-- begin Source passage --
Anyway, meanwhile, no good deed goes unpunished. Over a year ago, in December 2006, I gave a end-of-book party to celebrate the second completion of Your Name here, and I sent an invitation to a reader who had sent me an e-mail, a Russian musician. It is not possible, obviously, to invite people to a party without disclosing one's address. It is not normally necessary to spell out the fact that an invitation to a party does not constitute a standing invitation to turn up one's doorstep. So there has been a year of phone calls and reader on doorstep. Most of the time I leave the phone unplugged to avoid interruptions. I have explained that I don't like people turning up uninvited. To no avail. Perhaps I should move to China.

Thursday, January 24, 2008

testing testing

I have a couple of books on the TestDAF, a test of German proficiency for foreign students who want to study at a German university. I thought I'd have a look at them. I had a look. The test was clearly devised by someone who is completely bonkers.

The written and oral sections of the test both require the candidate, among other things, to summarise the statistical information presented in a graph and comment on it. The oral section also requires the candidate, among other things, to demonstrate that he or she can competently chat with fellow students about sport, vacations and the like.

The first of these makes perfect sense for the many students who come to Germany to study 'technical' subjects with a substantial quantitative component. It's simply irrelevant to the type of student who comes to Germany to study, as it might be, classics, or philosophy, or, um, German literature. One might perfectly well be able to quote from memory

Ich weiß nicht was soll es bedeuten
Das ich so traurig bin
Ein Märchen aus uralten Zeiten
Das kommt mir nicht aus den Sinn

or

Wer jetzt kein Haus hat baut sich keines mehr
Wer jetzt allein ist, wird es lange bleiben
Wird wachen, lesen, lange Briefe schreiben
Und wird in den Alleen hin und her
Unruhig wandern, wenn die Blätter treiben.
-- end Source passage --
-- begin Dataset extract --
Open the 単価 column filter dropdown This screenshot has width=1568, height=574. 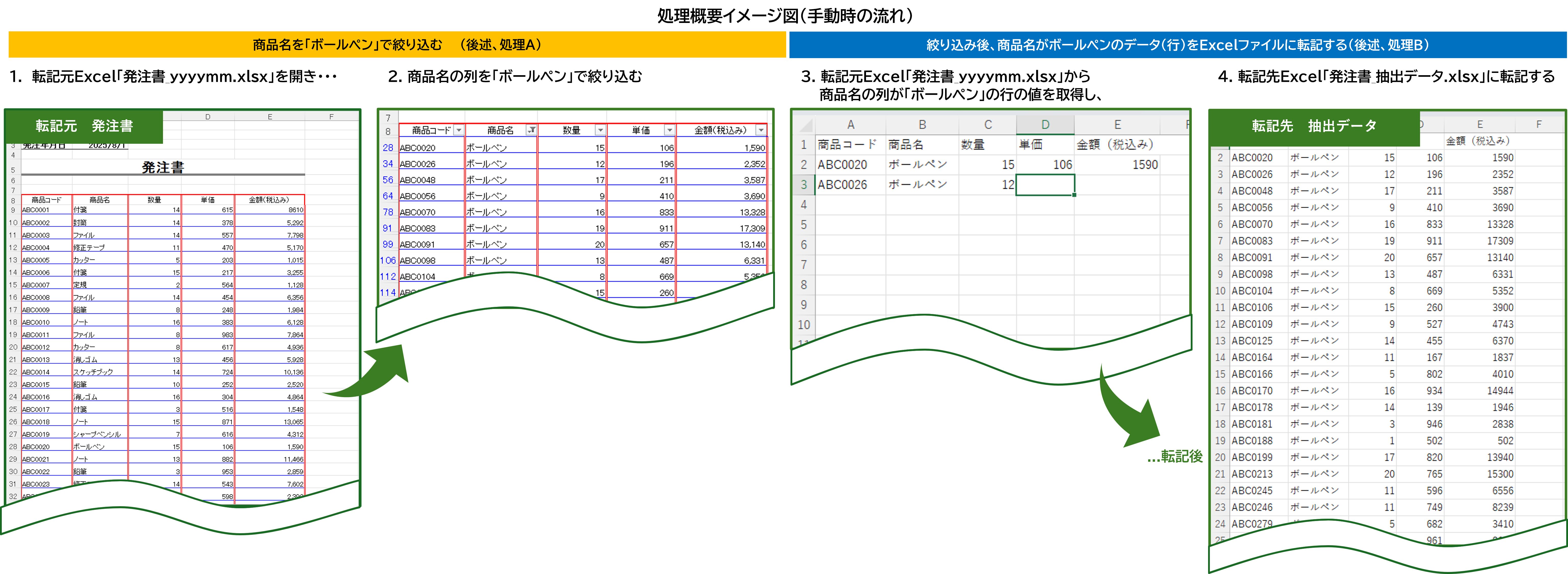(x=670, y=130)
-- end Dataset extract --
-- begin Dataset extract --
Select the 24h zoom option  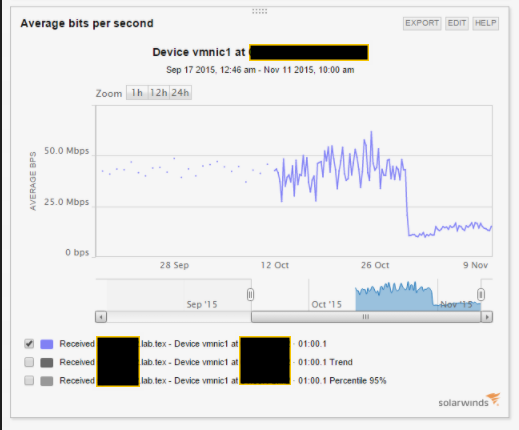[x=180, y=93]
-- end Dataset extract --
-- begin Dataset extract --
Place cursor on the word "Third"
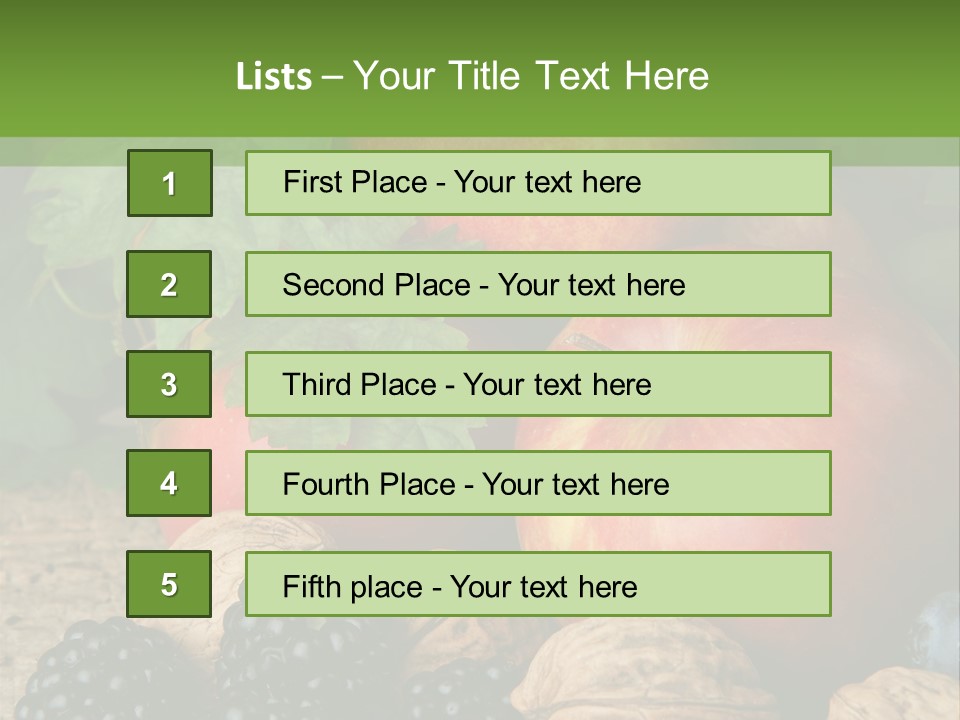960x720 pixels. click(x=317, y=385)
-- end Dataset extract --
**Task set:**
1. Answer these about the TestDAF blog excerpt:
(a) In what month and year was the end-of-book party held?
(b) What was the profession of the reader who received an invitation?
(c) Which fields of study does the writer give as examples of those for which summarizing a graph is irrelevant?
2. Pick up the TestDAF blog excerpt after its final line of verse and keep writing in the same voice.
The records are separate material, unrelated to the TestDAF blog excerpt.

**Responses for each task:**
1.
(a) December 2006
(b) Musician
(c) Classics, philosophy and German literature

2.
and yet stare appalled at a bar graph. Same for the wretched candidate who has toiled through the Kritik der Reine Vernunft or the Phänomenologie des Geistes and for one reason or another wants to study philosophy on German soil. I am all for statistics, I like statistics, but that has nothing to do with the question of whether the ability to speak fluently for 90 seconds on a statistical subject has a bearing on one's ability to cope with philosophical German. And as for sport! I submit that the ability to chat about football in German - well, what I submit is that the anglophone philosophers I have known would be unable to chat fluently about football or cricket in their native tongue, so it would be a bit hard on them to ask them to come up with 60 seconds of friendly chat in a foreign language as a prerequisite for studying, as it might be, Frege.

The thing that really is odd, anyway, is that the test gives the candidate no opportunity to show knowledge of, as it might be, Heine or Rilke, Kant or Hegel, Adorno or Habermas. The teacher of my German class says 80% of foreign students at German universities fail to finish a degree. I wonder if this is so very surprising. If you require foreign students to demonstrate that they can engage in chit-chat about football and holidays, and make no attempt to determine whether they are competent in the area of German relevant to the subject they wish to study, you are not selecting for students with the best chance of profiting from study at a Germany university; you're selecting for the type of student who has a good chance of making lots of friends in, as it might be, Berlin. If you require students to engage with randomly selected scholarly texts, you're again failing to select for the kind of student who has sensibly focused on the kind of German necessary for his/her field of specialisation. There is, I comment in passing, every reason to expect such a student to have worked on the language independently, precisely because most language programmes share the broadbrush approach of the test.

Anyway, there is more to be said, but work to be done.

Wednesday, January 23, 2008

less clueless than commonly supposed

The FT has a little Flash movie explaining monolines, how they work and why they matter, here. Good news. (For all of you who've been taken aback by yet another crisis in the finance industry, again triggered by some obscure financial entity of whose existence you were previously unaware.) But they have billed it as an interactive graphic. I don't know about you, but when I am promised interactivity I expect something more than the opportunity to click the arrow for Play. It's always inexpressibly cheering to find someone has plumbed depths of cluelessness unknown even to me.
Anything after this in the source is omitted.